Co-cultured mESC-CM+fibroblast patches exhibit advanced electrical and mechanical function. A, Optical mapping revealed that co-cultured tissue patches supported fast and uniform action potential propagation (see also Supplementary movie 4). The void spaces in the isochrone map correspond to tissue pores. B, Conduction velocity (CV) and calcium transient duration (CaD) as a function of the initial fraction of fibroblasts (e.g., CV = 241 ± 16 mm/s for 6% fibroblasts). CV of 6% and 12% fibroblast conditions differed significantly. *P < 0.05, one-tailed Student’s t-test assuming unequal variances, n = 3. C, Co-culture tissue patches exhibited rising force-length relationships reminiscent of the Frank-Starling law in whole hearts. Percent elongation is shown relative to tissue length during culture (7 mm).

Figure 4

mESC-CVP monolayers exhibit robust electromechanical coupling and fast electrical propagation.
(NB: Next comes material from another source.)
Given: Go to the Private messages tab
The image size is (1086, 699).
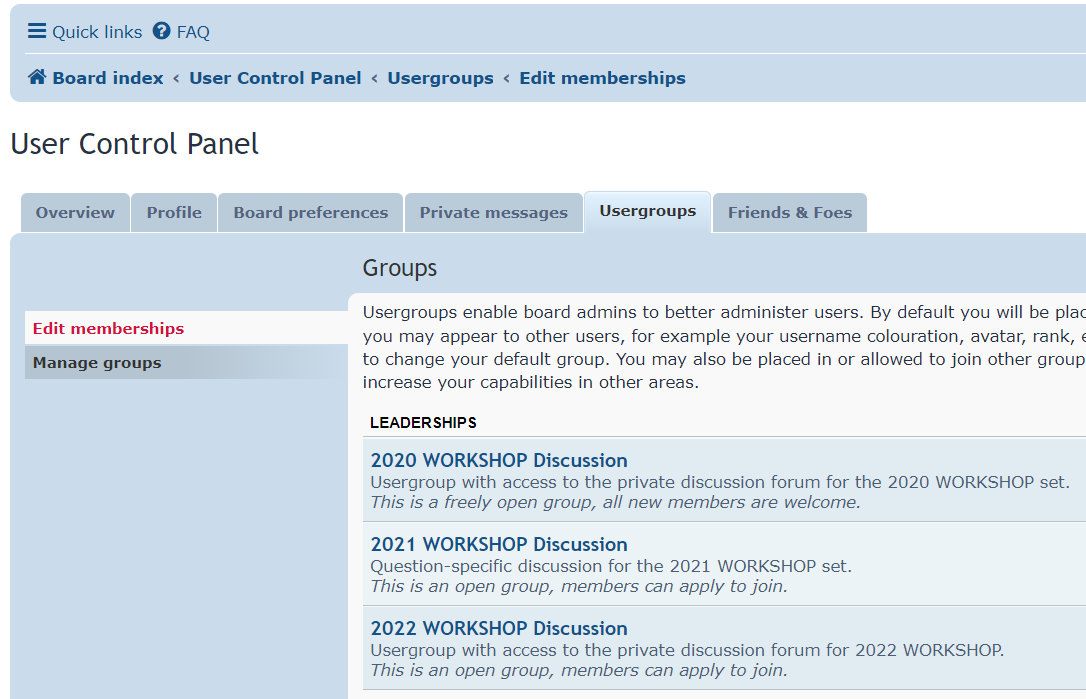Looking at the screenshot, I should 493,213.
A–C, After 7–14 days of culture, confluent mESC-CVP monolayers contain cross-striated cardiomyocytes that robustly express connexin-43 (A), zona occludens 1 (B), and N-cadherin (C). D, Electrophysiological parameters in 14-day old monolayers made using mESC-CVPs purified by selection with 5µg/ml puromycin (puro). The three-day puromycin selection yielded optimum conduction velocities (CV = 242 ± 4 mm/s) and was used in all further studies. *P < 0.05 relative to corresponding parameters for 2-day puromycin selection; ANOVA with Student-Newman-Keuls, n = 3–6. E–F, Functional cardiac differentiation of mESC-CVPs with time in culture was associated with increased CV and decreased APD (E), as well as decreased spontaneous beating rate (closed diamonds) and increased maximum rate of electrical pacing (open squares) yielding steady 1:1 capture (F). *P < 0.05 relative to day 7; one-tailed Student’s t-test, n = 3–5.

Figure 5

mESC-CVPs can autonomously form a functional 3D cardiac patch. A, Three-week old tissue patch with aligned cardiomyocytes (red), and dispersed endothelial (blue) and smooth muscle (green) cells. SMA; smooth muscle actin. VWF; Von Willebrand factor. B–C, mESC-CVP derived cardiomyocytes in tissue patches are cross-striated and robustly coupled via electrical (B) and mechanical (C) junctions. D, A snapshot of a uniformly propagating action potential (see Supplementary movie 5) induced by a point electrode. E–F, After 3 weeks in culture, mESC-CVP patches exhibit high CVs (E), significant contractile forces, and physiological force-frequency and force-length relationships (F). Mean ± s.e.m; n=3.